--- start of Page text ---

Post by: TimoVJL on August 10, 2019, 06:01:31 PM
A note:
Opcodes (https://github.com/Maratyszcza/Opcodes) project have a opcode database in xml format.
Creating a csv-file from it could be useful, even that database has it's own limits.

asmdb (https://devhub.io/repos/asmjit-asmdb) as js/json format.

Title: Re: VPERMILPS Bug?!
Post by: LiaoMi on August 10, 2019, 09:51:41 PM
A note:
Opcodes (https://github.com/Maratyszcza/Opcodes) project have a opcode database in xml format.
Creating a csv-file from it could be useful, even that database has it's own limits.

asmdb (https://devhub.io/repos/asmjit-asmdb) as js/json format.

Hi TimoVJL,

that's exactly what I did, I used this file - https://github.com/golang/arch/blob/master/x86/x86.csv (https://github.com/golang/arch/blob/master/x86/x86.csv). This file was made based on intelxed/xed datafiles https://github.com/intelxed/xed/tree/master/datafiles (https://github.com/intelxed/xed/tree/master/datafiles), in my opinion this is the best database of all instructions. The csv file itself was generated using Golang x86avxgen, I tried to generate a new database relevant for avx-512, but i'm stuck with that go language  :undecided: :sad:

As an option, I can try to parse instructions directly https://github.com/intelxed/xed/blob/master/datafiles/avx/avx-isa.txt (https://github.com/intelxed/xed/blob/master/datafiles/avx/avx-isa.txt), they have a format similar to ...

--- end of Page text ---
--- start of Data segment ---

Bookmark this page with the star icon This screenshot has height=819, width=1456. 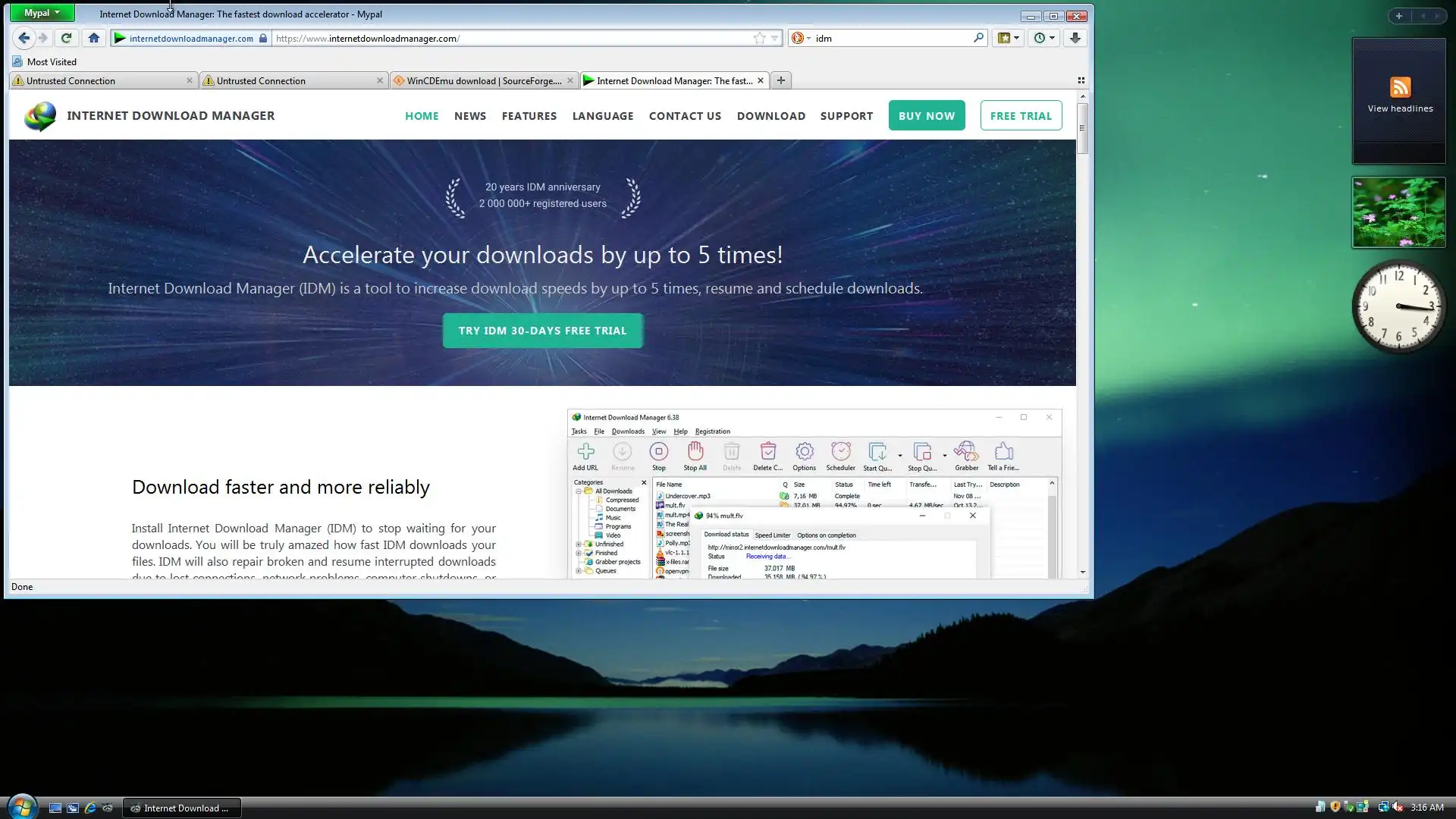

--- end of Data segment ---

## Given instruction 1
Using the VPERMILPS forum thread above, state whether each statement agrees with it, answering yes or no and quoting the deciding words exactly: (a) LiaoMi worked from the x86.csv file in the golang/arch repository. (b) The Opcodes project keeps its opcode database in json format. (c) LiaoMi managed to generate a new database covering avx-512.
## Given instruction 2
Reproduce the VPERMILPS forum thread above word for word, from "that's exactly what" to "similar to ...".
## Given instruction 3
Resume the VPERMILPS forum thread above from the point where it stops.

## Result 1
(a) Yes: "that's exactly what I did, I used this file - https://github.com/golang/arch/blob/master/x86/x86.csv"
(b) No: "Opcodes (https://github.com/Maratyszcza/Opcodes) project have a opcode database in xml format."
(c) No: "I tried to generate a new database relevant for avx-512, but i'm stuck with that go language"

## Result 2
that's exactly what I did, I used this file - https://github.com/golang/arch/blob/master/x86/x86.csv (https://github.com/golang/arch/blob/master/x86/x86.csv). This file was made based on intelxed/xed datafiles https://github.com/intelxed/xed/tree/master/datafiles (https://github.com/intelxed/xed/tree/master/datafiles), in my opinion this is the best database of all instructions. The csv file itself was generated using Golang x86avxgen, I tried to generate a new database relevant for avx-512, but i'm stuck with that go language  :undecided: :sad:

As an option, I can try to parse instructions directly https://github.com/intelxed/xed/blob/master/datafiles/avx/avx-isa.txt (https://github.com/intelxed/xed/blob/master/datafiles/avx/avx-isa.txt), they have a format similar to ...

## Result 3
Code: [Select]
AVX_INSTRUCTIONS()::
{
ICLASS    : VADDPD
EXCEPTIONS: avx-type-2
CPL       : 3
CATEGORY  : AVX
EXTENSION : AVX
ATTRIBUTES: MXCSR
PATTERN : VV1 0x58  V66 VL128 V0F MOD[mm] MOD!=3 REG[rrr] RM[nnn] MODRM()
OPERANDS  : REG0=XMM_R():w:dq:f64 REG1=XMM_N():r:dq:f64 MEM0:r:dq:f64

PATTERN : VV1 0x58  V66 VL128 V0F MOD[0b11] MOD=3 REG[rrr] RM[nnn]
OPERANDS  : REG0=XMM_R():w:dq:f64 REG1=XMM_N():r:dq:f64 REG2=XMM_B():r:dq:f64

PATTERN : VV1 0x58  V66 VL256 V0F MOD[mm] MOD!=3 REG[rrr] RM[nnn] MODRM()
OPERANDS  : REG0=YMM_R():w:qq:f64 REG1=YMM_N():r:qq:f64 MEM0:r:qq:f64

PATTERN : VV1 0x58  V66 VL256 V0F MOD[0b11] MOD=3 REG[rrr] RM[nnn]
OPERANDS  : REG0=YMM_R():w:qq:f64 REG1=YMM_N():r:qq:f64 REG2=YMM_B():r:qq:f64
}


{
ICLASS    : VADDPS
EXCEPTIONS: avx-type-2
CPL       : 3
CATEGORY  : AVX
EXTENSION : AVX
ATTRIBUTES: MXCSR
PATTERN : VV1 0x58  VNP VL128 V0F MOD[mm] MOD!=3 REG[rrr] RM[nnn] MODRM()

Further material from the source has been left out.